Boogie avec le Marquis le Marquis’ Intimate Diary

THURSDAY, 2 NOVEMBER, 2000, NEW ORLEANS
Having a quick nap before going out tonight. Just woke up from this dream. Someone please explain this shit to me. It seemed very urgent:

I am at Patti’s house. She’s late for work. I offer to drive her. Can’t find the car. I’m sure it has been towed. No wait, there it is. Oh yah, I remember parking it there. The window is down and the door unlocked. I have left my computer, camera and a number of other expensive items on the front seat. “Wow. That was dumb. Lucky this shit wasn’t stolen. Hey Patti, who’s the dumbest boy? Huh? Who’s the dumbest?”

I’m in the bar/nightclub with Melusine. The owner’s name is Renée and I have somehow known her for years. The manager of the bar is also named Marquis though we look nothing alike. He hands me a pint of beer and lets go too quickly before I have a grasp on it. It crashes to the ground. “We’ll let you get away with this one,” he said, clucking his tongue. I feel bad, and slighty angry since the man didn’t let me grasp the damn thing before he let go.

Melusine is with me. She laughs at this mishap and says she’s going to dance. Away she goes.

There’s another woman working the bar who has the hots for me. I am all at once wanting to avoid her, wanting to chat her up, and feeling very shy. She tells me in a crisp London accent that someone has left me a message. It’s at the other end of the bar. I walk down this mammonth club to the other side and see a styrofoam head with a wig. Underneath the wig is taped a note: “Dear Marquis. I have been reading your diary for quite a while now and find it very fascinating…” blah blah blah. Sweet note. The kind that always make me go, “Awww, someone’s getting it.” The note ends with: “…Continued on next head.”

The next head is a very life-like severed head of a blonde woman. The neck is jaggy and red. The note underneath it continues: “I have had to move my own diary to Diaryland :-(. I was wondering if you’re in the habit of letting your readers…” — it continues on the next head. There isn’t another in any obvious place. I brush the hair back from the severed woman’s eyes. It is affixed as real hair and somewhat musty as if it had been in a basement too long. I want to hold it up to the light to look at the facial features, but I know that the woman who sent this note looks exactly like this, and I don’t want her to see me “checking her out.”

I go searching the bar for another head. There is a long line of sleeping Dobermans down one stretch. Some men carrying large heavy panes of glass are stumbling their way towards me. I want to hop over the dogs to be out of their way, but think they might all wake up and go nuts if I do. Instead, I squeeze by. The last man drops his pane of glass. I spin around and attempt to catch it. I do. It does not break. The man smiles and I regonise him as the other Marquis. I hold the glass long enough for him to take it. When he does, I let go.
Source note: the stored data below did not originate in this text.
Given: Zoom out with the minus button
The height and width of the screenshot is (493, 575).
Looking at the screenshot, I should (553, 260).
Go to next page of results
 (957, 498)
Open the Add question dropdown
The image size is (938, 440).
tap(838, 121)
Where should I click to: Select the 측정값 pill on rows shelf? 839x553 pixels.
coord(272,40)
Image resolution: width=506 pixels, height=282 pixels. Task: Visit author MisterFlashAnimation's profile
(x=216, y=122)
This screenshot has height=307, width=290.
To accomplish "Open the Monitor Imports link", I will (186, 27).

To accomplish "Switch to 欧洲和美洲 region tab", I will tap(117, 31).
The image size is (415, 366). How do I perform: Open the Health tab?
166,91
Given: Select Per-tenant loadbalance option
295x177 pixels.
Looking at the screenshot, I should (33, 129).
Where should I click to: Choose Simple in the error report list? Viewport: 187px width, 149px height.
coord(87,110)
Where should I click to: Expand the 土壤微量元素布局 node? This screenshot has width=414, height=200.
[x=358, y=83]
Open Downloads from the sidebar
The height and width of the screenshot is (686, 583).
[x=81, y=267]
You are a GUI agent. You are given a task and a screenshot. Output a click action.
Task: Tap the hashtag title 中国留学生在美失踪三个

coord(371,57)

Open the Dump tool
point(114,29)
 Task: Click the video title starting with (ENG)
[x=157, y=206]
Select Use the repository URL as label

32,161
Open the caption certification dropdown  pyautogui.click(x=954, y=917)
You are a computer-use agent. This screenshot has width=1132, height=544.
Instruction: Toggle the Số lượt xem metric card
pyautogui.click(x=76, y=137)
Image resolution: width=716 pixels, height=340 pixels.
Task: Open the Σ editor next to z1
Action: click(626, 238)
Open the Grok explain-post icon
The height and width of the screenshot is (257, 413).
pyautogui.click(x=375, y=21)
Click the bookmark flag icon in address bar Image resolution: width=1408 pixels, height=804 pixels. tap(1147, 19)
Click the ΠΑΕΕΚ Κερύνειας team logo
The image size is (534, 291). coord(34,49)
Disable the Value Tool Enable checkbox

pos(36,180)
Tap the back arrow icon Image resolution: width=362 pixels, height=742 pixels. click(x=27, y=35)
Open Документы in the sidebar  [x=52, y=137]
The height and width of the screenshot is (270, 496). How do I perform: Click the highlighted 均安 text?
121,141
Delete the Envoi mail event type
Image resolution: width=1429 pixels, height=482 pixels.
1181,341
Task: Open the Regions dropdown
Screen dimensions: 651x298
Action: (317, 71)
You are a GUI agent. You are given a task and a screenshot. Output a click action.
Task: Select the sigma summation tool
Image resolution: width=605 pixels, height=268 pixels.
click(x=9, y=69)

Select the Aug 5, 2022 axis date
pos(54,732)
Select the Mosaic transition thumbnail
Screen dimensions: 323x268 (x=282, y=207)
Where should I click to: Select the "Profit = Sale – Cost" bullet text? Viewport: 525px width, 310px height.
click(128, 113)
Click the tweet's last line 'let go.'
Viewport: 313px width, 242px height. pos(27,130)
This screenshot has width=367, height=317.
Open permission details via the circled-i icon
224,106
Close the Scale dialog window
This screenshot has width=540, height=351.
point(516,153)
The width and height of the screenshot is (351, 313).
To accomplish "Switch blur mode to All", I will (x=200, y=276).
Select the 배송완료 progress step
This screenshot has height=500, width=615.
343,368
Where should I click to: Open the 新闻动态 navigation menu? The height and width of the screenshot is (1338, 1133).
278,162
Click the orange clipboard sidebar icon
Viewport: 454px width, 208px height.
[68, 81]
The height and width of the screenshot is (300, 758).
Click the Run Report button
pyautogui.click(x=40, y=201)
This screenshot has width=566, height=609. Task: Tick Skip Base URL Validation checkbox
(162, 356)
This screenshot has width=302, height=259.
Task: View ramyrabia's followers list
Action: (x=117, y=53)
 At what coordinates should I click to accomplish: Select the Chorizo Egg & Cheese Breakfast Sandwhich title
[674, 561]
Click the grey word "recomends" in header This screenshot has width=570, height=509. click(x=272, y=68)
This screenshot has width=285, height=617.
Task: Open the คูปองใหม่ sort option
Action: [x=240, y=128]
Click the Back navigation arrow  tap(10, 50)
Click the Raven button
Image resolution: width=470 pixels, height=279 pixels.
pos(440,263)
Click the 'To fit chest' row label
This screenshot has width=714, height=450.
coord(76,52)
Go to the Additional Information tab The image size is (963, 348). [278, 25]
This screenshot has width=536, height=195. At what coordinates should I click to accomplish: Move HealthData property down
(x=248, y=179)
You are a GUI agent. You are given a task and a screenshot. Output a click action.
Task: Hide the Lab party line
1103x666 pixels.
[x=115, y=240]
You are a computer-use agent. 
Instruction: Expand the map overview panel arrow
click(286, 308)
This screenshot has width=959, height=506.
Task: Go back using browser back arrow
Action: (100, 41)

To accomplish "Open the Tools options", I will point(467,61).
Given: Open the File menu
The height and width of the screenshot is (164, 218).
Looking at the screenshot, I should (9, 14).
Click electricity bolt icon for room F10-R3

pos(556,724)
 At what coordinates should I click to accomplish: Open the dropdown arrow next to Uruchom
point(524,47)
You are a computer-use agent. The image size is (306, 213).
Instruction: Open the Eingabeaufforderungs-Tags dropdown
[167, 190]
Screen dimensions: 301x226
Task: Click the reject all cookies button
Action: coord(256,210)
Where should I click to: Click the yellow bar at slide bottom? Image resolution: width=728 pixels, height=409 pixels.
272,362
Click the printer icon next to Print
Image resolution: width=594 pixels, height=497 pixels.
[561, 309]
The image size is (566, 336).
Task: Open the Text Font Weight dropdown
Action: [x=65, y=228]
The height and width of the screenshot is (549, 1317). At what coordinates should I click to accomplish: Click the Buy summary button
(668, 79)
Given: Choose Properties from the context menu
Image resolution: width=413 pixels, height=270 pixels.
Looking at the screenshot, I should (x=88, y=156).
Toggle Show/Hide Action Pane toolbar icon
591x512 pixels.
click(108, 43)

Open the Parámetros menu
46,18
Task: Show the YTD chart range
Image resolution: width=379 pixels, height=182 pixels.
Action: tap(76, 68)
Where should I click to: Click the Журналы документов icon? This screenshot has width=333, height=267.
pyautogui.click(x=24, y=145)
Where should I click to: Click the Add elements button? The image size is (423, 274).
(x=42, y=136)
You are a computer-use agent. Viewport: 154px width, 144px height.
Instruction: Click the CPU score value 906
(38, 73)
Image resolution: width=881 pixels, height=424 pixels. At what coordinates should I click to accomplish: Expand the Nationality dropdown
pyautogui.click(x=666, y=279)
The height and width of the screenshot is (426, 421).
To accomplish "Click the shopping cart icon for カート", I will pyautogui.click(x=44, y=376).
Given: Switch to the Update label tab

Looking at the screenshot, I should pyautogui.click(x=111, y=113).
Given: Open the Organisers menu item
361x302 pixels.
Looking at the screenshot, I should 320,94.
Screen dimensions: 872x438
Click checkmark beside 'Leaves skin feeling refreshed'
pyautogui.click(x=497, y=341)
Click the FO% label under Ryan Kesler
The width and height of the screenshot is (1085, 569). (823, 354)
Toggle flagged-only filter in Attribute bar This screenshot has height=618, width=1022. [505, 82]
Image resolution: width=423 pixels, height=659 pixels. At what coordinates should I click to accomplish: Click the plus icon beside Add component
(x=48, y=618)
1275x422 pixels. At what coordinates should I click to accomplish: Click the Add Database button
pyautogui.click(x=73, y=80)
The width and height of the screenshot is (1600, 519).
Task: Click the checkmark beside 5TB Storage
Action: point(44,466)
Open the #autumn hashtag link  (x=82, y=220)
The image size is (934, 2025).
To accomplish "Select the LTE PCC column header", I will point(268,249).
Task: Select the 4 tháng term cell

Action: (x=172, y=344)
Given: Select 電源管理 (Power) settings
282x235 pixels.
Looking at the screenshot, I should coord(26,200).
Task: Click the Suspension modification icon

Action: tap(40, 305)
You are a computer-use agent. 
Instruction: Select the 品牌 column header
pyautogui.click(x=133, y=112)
When I let go, so does he. The glass falls and breaks.

Other Marquis: “That’s three times now you’ve let me down.” I’m feeling very bad, but more outraged. That’s two times that you have dropped the damn glass mutherfucker. I light into him: “Well if you would wait before letting go of shit like this,” I pick up the broken glass and let it drop, scowling, walking away.

(I can glean the meaning of this part at least. I have, due to my own carelessness and general misfortune, broken two very precious pieces of glass artwork in the last month.)

I order a drink from the Londoner. Pint of Abita, please. She pours a half pint and charges $5. I know I’m broke so I bring this up. She is mortified, having been trying to impress me, and fills another half pint and offers me a shot of something, being very charming.

Julianne Moore Renée rushes towards me. She tells me urgently, breathlessly, that I have to come see something. That something terrible has happened. She pulls me towards the bar’s entrance. (I’m thinking, “Wait! I left my leathuh! Sumboady goan pinch muh leathuh!”) Suddenly I realise with clarity that Renée has been played by Julianne Moore this whole time, the way you realise, when watching “Being John Malkovich” that, oh my god, that was Cameron Diaz?

Now we’re in a scene from Boogie Nights. Melusine is commenting on how nurturing Julianne Moore’s character is as she offeres coke to her adopted “daughter”, Rollergirl.

I wake up in a cold sweat. I haven’t pulled that little cliché in I-Don’t-Know-How-Long. It is 10:29. Melusine suggested we wake up and start getting ready to go out at 10:30.

Hey, sorry, I know reading about dreams is dull, but there’s something in this one. I’ve gotta get it down in text before it’s gone. And on rare occasions, it’s a nice glimpse into someone’s psyche.

Which is why y’all are reading this tripe in the first place, right?